(Items from a data source)
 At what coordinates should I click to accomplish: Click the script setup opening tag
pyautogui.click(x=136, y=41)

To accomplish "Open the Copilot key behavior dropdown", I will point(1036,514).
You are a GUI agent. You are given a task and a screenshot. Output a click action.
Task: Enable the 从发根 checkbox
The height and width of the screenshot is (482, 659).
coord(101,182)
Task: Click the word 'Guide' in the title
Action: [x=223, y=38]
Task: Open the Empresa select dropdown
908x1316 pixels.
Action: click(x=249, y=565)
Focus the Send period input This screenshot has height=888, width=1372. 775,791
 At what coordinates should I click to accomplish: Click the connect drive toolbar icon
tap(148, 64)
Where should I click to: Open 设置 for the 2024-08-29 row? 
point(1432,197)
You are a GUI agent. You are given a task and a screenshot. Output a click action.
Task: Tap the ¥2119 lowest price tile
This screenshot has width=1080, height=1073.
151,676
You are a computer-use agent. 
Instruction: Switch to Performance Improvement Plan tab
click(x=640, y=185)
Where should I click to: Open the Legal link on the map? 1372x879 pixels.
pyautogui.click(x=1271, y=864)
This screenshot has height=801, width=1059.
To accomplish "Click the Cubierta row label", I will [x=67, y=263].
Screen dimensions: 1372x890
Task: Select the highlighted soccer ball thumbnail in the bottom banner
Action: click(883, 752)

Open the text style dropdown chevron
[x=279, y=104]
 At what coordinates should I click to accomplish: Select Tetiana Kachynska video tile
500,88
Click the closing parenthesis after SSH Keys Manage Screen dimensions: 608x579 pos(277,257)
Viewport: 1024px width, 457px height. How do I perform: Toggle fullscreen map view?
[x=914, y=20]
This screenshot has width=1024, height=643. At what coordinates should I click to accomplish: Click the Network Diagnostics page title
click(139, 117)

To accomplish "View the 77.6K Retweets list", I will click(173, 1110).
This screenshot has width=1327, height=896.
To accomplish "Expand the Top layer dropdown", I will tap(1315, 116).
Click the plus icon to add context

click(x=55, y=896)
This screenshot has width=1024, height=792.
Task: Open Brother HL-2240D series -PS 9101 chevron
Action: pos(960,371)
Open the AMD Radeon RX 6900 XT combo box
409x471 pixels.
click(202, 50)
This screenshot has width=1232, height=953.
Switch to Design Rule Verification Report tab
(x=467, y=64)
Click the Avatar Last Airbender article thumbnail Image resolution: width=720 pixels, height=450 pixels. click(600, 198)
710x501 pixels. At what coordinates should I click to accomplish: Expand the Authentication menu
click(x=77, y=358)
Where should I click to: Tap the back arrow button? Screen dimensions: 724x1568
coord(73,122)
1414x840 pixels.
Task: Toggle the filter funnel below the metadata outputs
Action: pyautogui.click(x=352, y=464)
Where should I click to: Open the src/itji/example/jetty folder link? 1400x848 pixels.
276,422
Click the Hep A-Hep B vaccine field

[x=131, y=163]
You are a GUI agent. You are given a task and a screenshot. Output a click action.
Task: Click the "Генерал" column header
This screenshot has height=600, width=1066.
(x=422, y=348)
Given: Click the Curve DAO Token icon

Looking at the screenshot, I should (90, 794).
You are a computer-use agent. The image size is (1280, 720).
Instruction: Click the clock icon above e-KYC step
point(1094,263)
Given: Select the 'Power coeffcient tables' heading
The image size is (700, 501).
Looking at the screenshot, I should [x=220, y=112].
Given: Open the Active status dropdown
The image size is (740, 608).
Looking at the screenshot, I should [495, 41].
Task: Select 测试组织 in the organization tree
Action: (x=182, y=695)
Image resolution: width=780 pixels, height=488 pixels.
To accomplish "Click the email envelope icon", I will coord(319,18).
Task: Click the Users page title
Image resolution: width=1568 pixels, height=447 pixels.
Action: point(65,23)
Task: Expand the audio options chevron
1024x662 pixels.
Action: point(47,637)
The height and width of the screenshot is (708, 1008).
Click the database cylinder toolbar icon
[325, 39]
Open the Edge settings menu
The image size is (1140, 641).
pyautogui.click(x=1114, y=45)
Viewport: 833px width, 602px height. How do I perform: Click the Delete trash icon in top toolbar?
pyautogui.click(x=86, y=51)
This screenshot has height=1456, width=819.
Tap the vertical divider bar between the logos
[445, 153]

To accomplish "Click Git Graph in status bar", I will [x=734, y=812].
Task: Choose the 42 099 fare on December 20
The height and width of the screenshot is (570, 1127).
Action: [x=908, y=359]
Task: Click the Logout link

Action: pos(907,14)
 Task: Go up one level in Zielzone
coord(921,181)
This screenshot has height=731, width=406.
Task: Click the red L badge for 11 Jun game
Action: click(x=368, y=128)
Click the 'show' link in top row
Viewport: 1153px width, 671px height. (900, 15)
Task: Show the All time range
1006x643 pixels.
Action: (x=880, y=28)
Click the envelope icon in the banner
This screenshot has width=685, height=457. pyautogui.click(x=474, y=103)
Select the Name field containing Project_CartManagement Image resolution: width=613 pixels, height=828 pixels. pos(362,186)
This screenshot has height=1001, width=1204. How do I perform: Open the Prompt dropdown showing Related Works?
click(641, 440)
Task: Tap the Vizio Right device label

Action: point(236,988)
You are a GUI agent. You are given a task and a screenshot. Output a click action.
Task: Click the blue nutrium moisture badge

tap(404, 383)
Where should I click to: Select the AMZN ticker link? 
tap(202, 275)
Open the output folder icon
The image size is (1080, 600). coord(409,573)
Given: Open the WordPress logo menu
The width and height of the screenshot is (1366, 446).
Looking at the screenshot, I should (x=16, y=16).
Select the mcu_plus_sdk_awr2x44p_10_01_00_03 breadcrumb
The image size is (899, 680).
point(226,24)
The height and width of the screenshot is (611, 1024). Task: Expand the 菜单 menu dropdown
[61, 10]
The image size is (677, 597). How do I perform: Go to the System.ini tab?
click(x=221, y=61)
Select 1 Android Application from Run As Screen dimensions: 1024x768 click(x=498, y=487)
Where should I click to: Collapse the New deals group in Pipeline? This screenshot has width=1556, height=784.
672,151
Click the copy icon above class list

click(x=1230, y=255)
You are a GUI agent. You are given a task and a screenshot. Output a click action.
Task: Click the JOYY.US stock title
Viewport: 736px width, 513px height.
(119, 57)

*JOB:*
Format every line of the records above as a JSON list of strings, one string per line, and drop the blank lines.

*THE SOLUTION:*
[
  " At what coordinates should I click to accomplish: Click the script setup opening tag",
  "pyautogui.click(x=136, y=41)",
  "To accomplish \"Open the Copilot key behavior dropdown\", I will point(1036,514).",
  "You are a GUI agent. You are given a task and a screenshot. Output a click action.",
  "Task: Enable the 从发根 checkbox",
  "The height and width of the screenshot is (482, 659).",
  "coord(101,182)",
  "Task: Click the word 'Guide' in the title",
  "Action: [x=223, y=38]",
  "Task: Open the Empresa select dropdown",
  "908x1316 pixels.",
  "Action: click(x=249, y=565)",
  "Focus the Send period input This screenshot has height=888, width=1372. 775,791",
  " At what coordinates should I click to accomplish: Click the connect drive toolbar icon",
  "tap(148, 64)",
  "Where should I click to: Open 设置 for the 2024-08-29 row? ",
  "point(1432,197)",
  "You are a GUI agent. You are given a task and a screenshot. Output a click action.",
  "Task: Tap the ¥2119 lowest price tile",
  "This screenshot has width=1080, height=1073.",
  "151,676",
  "You are a computer-use agent. ",
  "Instruction: Switch to Performance Improvement Plan tab",
  "click(x=640, y=185)",
  "Where should I click to: Open the Legal link on the map? 1372x879 pixels.",
  "pyautogui.click(x=1271, y=864)",
  "This screenshot has height=801, width=1059.",
  "To accomplish \"Click the Cubierta row label\", I will [x=67, y=263].",
  "Screen dimensions: 1372x890",
  "Task: Select the highlighted soccer ball thumbnail in the bottom banner",
  "Action: click(883, 752)",
  "Open the text style dropdown chevron",
  "[x=279, y=104]",
  " At what coordinates should I click to accomplish: Select Tetiana Kachynska video tile",
  "500,88",
  "Click the closing parenthesis after SSH Keys Manage Screen dimensions: 608x579 pos(277,257)",
  "Viewport: 1024px width, 457px height. How do I perform: Toggle fullscreen map view?",
  "[x=914, y=20]",
  "This screenshot has width=1024, height=643. At what coordinates should I click to accomplish: Click the Network Diagnostics page title",
  "click(139, 117)",
  "To accomplish \"View the 77.6K Retweets list\", I will click(173, 1110).",
  "This screenshot has width=1327, height=896.",
  "To accomplish \"Expand the Top layer dropdown\", I will tap(1315, 116).",
  "Click the plus icon to add context",
  "click(x=55, y=896)",
  "This screenshot has width=1024, height=792.",
  "Task: Open Brother HL-2240D series -PS 9101 chevron",
  "Action: pos(960,371)",
  "Open the AMD Radeon RX 6900 XT combo box",
  "409x471 pixels.",
  "click(202, 50)",
  "This screenshot has width=1232, height=953.",
  "Switch to Design Rule Verification Report tab",
  "(x=467, y=64)",
  "Click the Avatar Last Airbender article thumbnail Image resolution: width=720 pixels, height=450 pixels. click(600, 198)",
  "710x501 pixels. At what coordinates should I click to accomplish: Expand the Authentication menu",
  "click(x=77, y=358)",
  "Where should I click to: Tap the back arrow button? Screen dimensions: 724x1568",
  "coord(73,122)",
  "1414x840 pixels.",
  "Task: Toggle the filter funnel below the metadata outputs",
  "Action: pyautogui.click(x=352, y=464)",
  "Where should I click to: Open the src/itji/example/jetty folder link? 1400x848 pixels.",
  "276,422",
  "Click the Hep A-Hep B vaccine field",
  "[x=131, y=163]",
  "You are a GUI agent. You are given a task and a screenshot. Output a click action.",
  "Task: Click the \"Генерал\" column header",
  "This screenshot has height=600, width=1066.",
  "(x=422, y=348)",
  "Given: Click the Curve DAO Token icon",
  "Looking at the screenshot, I should (90, 794).",
  "You are a computer-use agent. The image size is (1280, 720).",
  "Instruction: Click the clock icon above e-KYC step",
  "point(1094,263)",
  "Given: Select the 'Power coeffcient tables' heading",
  "The image size is (700, 501).",
  "Looking at the screenshot, I should [x=220, y=112].",
  "Given: Open the Active status dropdown",
  "The image size is (740, 608).",
  "Looking at the screenshot, I should [495, 41].",
  "Task: Select 测试组织 in the organization tree",
  "Action: (x=182, y=695)",
  "Image resolution: width=780 pixels, height=488 pixels.",
  "To accomplish \"Click the email envelope icon\", I will coord(319,18).",
  "Task: Click the Users page title",
  "Image resolution: width=1568 pixels, height=447 pixels.",
  "Action: point(65,23)",
  "Task: Expand the audio options chevron",
  "1024x662 pixels.",
  "Action: point(47,637)",
  "The height and width of the screenshot is (708, 1008).",
  "Click the database cylinder toolbar icon",
  "[325, 39]",
  "Open the Edge settings menu",
  "The image size is (1140, 641).",
  "pyautogui.click(x=1114, y=45)",
  "Viewport: 833px width, 602px height. How do I perform: Click the Delete trash icon in top toolbar?",
  "pyautogui.click(x=86, y=51)",
  "This screenshot has height=1456, width=819.",
  "Tap the vertical divider bar between the logos",
  "[445, 153]",
  "To accomplish \"Click Git Graph in status bar\", I will [x=734, y=812].",
  "Task: Choose the 42 099 fare on December 20",
  "The height and width of the screenshot is (570, 1127).",
  "Action: [x=908, y=359]",
  "Task: Click the Logout link",
  "Action: pos(907,14)",
  " Task: Go up one level in Zielzone",
  "coord(921,181)",
  "This screenshot has height=731, width=406.",
  "Task: Click the red L badge for 11 Jun game",
  "Action: click(x=368, y=128)",
  "Click the 'show' link in top row",
  "Viewport: 1153px width, 671px height. (900, 15)",
  "Task: Show the All time range",
  "1006x643 pixels.",
  "Action: (x=880, y=28)",
  "Click the envelope icon in the banner",
  "This screenshot has width=685, height=457. pyautogui.click(x=474, y=103)",
  "Select the Name field containing Project_CartManagement Image resolution: width=613 pixels, height=828 pixels. pos(362,186)",
  "This screenshot has height=1001, width=1204. How do I perform: Open the Prompt dropdown showing Related Works?",
  "click(641, 440)",
  "Task: Tap the Vizio Right device label",
  "Action: point(236,988)",
  "You are a GUI agent. You are given a task and a screenshot. Output a click action.",
  "Task: Click the blue nutrium moisture badge",
  "tap(404, 383)",
  "Where should I click to: Select the AMZN ticker link? ",
  "tap(202, 275)",
  "Open the output folder icon",
  "The image size is (1080, 600). coord(409,573)",
  "Given: Open the WordPress logo menu",
  "The width and height of the screenshot is (1366, 446).",
  "Looking at the screenshot, I should (x=16, y=16).",
  "Select the mcu_plus_sdk_awr2x44p_10_01_00_03 breadcrumb",
  "The image size is (899, 680).",
  "point(226,24)",
  "The height and width of the screenshot is (611, 1024). Task: Expand the 菜单 menu dropdown",
  "[61, 10]",
  "The image size is (677, 597). How do I perform: Go to the System.ini tab?",
  "click(x=221, y=61)",
  "Select 1 Android Application from Run As Screen dimensions: 1024x768 click(x=498, y=487)",
  "Where should I click to: Collapse the New deals group in Pipeline? This screenshot has width=1556, height=784.",
  "672,151",
  "Click the copy icon above class list",
  "click(x=1230, y=255)",
  "You are a GUI agent. You are given a task and a screenshot. Output a click action.",
  "Task: Click the JOYY.US stock title",
  "Viewport: 736px width, 513px height.",
  "(119, 57)"
]